Tomo logo um pequeno susto, desses que os olhos sofrem quando, ao levantar um livro,
identificam o movimento vivo de um pequeno intruso a saborear o silêncio e a sombra de um
bom esconderijo.
Num golpe de vista, fugiu. Desceu da mesa e pôs-se ao chão, sobre o tapete já surrado dos
passos de dança que invento pela manhã para iluminar o dia e não cair na escuridão.
Silencioso, anônimo e pequenino, postou-se como quem quer ser visto, bem ao centro da sala,
cuja magia, asseguram alguns, vez em quando faz morada.
Contei-lhe as patas: 28. Vinte e oito patas tão finas quanto ágeis.
Vejo-o e sei que me vê.
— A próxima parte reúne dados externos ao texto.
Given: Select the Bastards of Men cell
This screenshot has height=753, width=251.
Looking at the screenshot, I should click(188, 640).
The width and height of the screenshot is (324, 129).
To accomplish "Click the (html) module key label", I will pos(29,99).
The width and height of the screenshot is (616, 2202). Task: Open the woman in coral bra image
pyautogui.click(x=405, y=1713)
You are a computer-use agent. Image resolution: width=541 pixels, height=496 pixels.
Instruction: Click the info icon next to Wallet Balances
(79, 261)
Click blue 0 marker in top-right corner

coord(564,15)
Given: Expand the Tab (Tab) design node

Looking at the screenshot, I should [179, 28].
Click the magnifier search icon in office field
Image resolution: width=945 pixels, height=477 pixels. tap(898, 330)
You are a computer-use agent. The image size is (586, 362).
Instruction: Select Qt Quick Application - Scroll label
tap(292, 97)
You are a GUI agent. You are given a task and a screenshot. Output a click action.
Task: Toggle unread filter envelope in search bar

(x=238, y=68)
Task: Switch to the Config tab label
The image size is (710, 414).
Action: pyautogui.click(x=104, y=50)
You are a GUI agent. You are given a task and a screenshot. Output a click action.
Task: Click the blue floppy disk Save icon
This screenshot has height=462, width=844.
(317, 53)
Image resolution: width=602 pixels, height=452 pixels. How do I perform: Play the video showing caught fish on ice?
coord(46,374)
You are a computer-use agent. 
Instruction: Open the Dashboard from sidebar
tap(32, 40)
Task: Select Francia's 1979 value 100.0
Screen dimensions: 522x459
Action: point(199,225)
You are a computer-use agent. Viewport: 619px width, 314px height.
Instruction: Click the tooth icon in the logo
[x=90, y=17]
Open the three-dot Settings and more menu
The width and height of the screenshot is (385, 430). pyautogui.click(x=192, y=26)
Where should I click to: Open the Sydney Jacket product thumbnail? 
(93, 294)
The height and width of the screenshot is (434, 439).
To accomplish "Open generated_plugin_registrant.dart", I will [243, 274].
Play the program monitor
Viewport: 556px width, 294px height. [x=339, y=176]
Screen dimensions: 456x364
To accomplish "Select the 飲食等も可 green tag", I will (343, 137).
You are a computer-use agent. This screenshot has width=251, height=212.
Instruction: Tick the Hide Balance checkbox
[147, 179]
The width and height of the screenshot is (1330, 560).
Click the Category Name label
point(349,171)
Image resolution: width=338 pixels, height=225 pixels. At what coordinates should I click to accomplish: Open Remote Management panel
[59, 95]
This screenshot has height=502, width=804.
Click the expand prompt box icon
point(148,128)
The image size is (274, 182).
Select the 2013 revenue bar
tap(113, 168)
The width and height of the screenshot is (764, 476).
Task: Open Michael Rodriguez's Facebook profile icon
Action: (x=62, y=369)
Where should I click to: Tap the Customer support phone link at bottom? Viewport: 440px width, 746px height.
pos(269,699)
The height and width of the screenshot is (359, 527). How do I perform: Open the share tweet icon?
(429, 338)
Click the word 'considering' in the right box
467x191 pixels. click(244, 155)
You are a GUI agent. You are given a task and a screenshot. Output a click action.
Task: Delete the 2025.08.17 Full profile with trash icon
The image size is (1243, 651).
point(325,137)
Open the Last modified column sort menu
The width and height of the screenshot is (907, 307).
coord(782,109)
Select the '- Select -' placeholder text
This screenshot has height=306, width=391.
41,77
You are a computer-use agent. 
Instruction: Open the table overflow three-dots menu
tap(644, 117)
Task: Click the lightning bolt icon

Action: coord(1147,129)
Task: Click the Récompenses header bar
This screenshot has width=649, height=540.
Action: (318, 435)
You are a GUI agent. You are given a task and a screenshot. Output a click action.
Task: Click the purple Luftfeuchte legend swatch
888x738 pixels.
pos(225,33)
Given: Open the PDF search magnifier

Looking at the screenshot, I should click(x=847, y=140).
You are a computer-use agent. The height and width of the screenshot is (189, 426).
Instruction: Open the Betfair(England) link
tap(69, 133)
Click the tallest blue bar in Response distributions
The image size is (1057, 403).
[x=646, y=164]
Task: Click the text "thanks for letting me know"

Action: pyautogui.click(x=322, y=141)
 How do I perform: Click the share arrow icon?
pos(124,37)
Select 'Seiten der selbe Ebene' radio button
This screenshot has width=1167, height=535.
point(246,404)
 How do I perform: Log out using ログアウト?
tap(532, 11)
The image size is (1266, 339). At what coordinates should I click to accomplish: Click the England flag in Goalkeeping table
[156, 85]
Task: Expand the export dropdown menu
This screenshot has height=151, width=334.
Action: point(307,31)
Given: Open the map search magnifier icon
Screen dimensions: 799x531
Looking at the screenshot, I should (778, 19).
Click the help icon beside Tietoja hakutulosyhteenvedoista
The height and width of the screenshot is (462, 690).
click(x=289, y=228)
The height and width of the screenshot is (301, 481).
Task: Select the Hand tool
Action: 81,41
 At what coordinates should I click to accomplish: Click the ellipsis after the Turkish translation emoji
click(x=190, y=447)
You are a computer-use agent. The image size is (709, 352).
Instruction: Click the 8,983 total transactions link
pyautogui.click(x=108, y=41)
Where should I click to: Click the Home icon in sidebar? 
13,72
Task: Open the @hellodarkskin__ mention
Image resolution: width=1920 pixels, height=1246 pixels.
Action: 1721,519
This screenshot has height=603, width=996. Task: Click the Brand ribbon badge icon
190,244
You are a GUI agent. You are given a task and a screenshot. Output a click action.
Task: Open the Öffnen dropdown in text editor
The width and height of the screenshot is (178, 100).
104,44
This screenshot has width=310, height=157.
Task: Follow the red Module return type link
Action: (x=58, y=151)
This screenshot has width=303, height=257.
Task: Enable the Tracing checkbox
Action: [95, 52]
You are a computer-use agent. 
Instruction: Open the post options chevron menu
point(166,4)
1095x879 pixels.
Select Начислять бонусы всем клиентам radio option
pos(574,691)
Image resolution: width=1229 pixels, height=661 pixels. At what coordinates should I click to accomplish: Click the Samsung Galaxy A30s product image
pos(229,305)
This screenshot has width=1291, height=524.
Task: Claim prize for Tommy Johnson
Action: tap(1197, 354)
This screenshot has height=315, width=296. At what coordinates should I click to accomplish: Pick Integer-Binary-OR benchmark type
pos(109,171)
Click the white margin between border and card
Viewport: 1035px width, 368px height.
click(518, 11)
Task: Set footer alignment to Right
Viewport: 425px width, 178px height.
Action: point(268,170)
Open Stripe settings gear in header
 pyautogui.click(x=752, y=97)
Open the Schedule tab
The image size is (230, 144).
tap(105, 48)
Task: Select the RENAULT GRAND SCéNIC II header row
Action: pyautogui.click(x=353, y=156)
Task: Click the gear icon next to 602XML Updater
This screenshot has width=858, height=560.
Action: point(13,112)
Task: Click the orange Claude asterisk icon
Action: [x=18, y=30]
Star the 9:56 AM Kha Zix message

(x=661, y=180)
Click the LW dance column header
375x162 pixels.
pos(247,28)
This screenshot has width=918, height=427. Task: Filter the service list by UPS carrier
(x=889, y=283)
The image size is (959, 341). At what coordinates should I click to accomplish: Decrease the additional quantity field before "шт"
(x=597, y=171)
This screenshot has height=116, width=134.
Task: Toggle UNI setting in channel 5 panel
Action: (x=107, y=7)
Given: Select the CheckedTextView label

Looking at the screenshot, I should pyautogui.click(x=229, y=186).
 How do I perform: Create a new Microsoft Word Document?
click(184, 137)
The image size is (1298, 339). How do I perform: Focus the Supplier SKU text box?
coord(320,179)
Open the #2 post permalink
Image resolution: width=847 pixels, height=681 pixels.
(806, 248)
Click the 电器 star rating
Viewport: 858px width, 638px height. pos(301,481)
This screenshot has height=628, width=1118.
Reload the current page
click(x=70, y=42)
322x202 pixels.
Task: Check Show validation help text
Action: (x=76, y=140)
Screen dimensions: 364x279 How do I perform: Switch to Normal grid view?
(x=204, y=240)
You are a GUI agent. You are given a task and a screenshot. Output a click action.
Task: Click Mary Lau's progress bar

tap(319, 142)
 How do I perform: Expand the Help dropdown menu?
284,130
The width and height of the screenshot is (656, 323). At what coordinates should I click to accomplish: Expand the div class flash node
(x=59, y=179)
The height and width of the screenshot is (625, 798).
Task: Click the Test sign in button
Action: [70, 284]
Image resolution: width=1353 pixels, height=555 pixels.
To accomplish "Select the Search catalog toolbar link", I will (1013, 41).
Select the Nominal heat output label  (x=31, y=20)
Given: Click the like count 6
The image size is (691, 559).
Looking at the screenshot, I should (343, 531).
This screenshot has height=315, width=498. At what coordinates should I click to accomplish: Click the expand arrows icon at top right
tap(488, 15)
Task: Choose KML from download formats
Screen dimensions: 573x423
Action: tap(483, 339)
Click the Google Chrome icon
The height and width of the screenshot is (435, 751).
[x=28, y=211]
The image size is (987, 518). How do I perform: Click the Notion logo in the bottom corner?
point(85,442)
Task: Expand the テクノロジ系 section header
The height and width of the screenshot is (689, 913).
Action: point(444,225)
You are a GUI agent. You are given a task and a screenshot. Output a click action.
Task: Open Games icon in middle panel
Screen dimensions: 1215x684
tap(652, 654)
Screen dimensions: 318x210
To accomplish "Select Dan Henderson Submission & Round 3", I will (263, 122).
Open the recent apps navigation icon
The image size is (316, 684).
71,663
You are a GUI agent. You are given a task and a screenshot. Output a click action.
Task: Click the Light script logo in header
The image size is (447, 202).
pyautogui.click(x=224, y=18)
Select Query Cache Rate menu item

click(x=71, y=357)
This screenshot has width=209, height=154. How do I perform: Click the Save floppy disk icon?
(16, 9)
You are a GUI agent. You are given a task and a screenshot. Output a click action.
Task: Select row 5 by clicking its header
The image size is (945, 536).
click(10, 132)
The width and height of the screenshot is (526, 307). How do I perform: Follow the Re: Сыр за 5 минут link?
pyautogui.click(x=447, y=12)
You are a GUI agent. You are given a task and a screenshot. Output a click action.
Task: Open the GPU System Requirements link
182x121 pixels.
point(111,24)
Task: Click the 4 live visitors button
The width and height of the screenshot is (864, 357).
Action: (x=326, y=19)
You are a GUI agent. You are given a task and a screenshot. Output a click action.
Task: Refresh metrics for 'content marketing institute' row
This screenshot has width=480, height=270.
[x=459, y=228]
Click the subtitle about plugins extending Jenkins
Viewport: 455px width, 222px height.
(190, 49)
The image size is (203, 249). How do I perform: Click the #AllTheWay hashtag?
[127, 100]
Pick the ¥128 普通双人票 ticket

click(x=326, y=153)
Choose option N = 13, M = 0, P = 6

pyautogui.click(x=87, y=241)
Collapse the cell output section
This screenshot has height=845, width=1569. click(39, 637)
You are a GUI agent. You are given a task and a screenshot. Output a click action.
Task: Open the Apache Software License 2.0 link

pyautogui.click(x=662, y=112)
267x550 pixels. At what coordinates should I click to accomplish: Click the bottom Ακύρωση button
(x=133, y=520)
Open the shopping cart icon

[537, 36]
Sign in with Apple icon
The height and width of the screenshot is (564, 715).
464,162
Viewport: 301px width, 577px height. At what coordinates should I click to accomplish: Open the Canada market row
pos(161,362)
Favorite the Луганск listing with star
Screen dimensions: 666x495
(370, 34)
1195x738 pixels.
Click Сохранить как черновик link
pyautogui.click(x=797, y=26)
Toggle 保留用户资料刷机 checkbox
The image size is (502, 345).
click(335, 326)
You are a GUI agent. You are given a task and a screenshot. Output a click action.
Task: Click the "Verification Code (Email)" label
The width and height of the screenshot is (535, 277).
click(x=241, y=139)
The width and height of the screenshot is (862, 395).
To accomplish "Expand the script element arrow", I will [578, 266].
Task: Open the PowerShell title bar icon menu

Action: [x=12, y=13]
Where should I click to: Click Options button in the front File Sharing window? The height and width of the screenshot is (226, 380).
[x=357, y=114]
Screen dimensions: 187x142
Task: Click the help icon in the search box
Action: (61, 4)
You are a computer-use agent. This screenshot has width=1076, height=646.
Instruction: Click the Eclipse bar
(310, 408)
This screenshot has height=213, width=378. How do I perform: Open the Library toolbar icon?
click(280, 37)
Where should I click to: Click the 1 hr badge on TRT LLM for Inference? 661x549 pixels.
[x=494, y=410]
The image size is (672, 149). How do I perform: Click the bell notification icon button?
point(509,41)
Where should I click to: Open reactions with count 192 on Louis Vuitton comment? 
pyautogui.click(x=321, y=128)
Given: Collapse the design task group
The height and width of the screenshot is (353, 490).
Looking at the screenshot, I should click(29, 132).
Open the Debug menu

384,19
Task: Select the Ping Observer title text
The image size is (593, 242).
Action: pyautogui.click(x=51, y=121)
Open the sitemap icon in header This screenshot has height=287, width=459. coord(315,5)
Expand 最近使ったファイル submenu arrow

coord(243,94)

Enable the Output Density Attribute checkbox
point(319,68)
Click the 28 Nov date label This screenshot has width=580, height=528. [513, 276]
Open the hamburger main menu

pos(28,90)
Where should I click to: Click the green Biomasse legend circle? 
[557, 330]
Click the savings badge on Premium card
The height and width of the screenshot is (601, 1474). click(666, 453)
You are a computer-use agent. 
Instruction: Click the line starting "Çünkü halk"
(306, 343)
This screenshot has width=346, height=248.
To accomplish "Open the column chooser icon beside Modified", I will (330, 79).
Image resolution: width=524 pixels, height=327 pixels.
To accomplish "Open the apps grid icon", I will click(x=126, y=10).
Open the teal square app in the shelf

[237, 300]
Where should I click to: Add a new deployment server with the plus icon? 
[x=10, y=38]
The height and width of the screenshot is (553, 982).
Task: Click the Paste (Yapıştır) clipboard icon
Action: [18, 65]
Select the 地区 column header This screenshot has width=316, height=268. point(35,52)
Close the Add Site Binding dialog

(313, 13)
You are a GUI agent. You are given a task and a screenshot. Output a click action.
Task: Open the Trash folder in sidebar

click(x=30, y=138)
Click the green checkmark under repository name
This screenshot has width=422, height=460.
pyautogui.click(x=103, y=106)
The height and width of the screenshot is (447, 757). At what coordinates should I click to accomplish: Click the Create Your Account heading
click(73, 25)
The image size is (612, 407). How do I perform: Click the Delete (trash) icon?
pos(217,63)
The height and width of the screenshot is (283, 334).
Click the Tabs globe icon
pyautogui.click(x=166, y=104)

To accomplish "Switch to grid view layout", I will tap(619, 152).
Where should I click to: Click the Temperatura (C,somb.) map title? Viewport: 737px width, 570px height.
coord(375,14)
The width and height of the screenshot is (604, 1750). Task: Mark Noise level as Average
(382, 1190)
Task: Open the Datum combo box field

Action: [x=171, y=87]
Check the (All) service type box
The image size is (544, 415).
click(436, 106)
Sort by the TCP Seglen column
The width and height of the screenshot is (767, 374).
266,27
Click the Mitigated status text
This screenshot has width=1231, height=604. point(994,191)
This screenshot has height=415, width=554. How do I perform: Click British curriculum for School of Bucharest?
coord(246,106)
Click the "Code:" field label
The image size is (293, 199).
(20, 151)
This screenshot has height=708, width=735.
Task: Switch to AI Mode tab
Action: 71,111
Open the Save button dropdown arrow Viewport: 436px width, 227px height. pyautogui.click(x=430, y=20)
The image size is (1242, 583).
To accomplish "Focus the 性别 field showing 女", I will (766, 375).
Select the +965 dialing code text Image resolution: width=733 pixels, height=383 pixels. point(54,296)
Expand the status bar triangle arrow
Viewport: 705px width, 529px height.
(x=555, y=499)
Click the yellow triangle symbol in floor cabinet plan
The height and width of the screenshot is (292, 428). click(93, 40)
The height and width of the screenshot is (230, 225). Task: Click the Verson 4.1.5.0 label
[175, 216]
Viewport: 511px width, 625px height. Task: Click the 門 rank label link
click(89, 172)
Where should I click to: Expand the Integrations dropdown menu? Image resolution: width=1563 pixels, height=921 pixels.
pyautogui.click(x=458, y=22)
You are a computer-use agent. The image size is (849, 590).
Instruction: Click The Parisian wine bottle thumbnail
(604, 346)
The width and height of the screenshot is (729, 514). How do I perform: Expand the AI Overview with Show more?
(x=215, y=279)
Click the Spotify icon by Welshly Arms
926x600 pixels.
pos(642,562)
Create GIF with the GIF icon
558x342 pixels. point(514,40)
Encara-me, estou certa. Sabe que está sendo olhado.
Que bicho serei eu? Estaria ele também contando minhas patas e encarando meus grandes
olhos?
Diante do caso, ainda que com a mesa já limpa e o dia nublado, “Siddhartha”, o livro, teve de
esperar.
Quanto ao pequenino intruso, não o matei, evidente. Também não o meti para fora da janela.
Nem o espantei como quem teme o desconhecido e a possibilidade do veneno. Verdade é
também que não o toquei, embora o encontro tenha, por si só, nos tocado profundamente.
Ficamos os dois bichos mesmo ali, imóveis, distintos e livres. Tudo tão vivo quanto peculiar.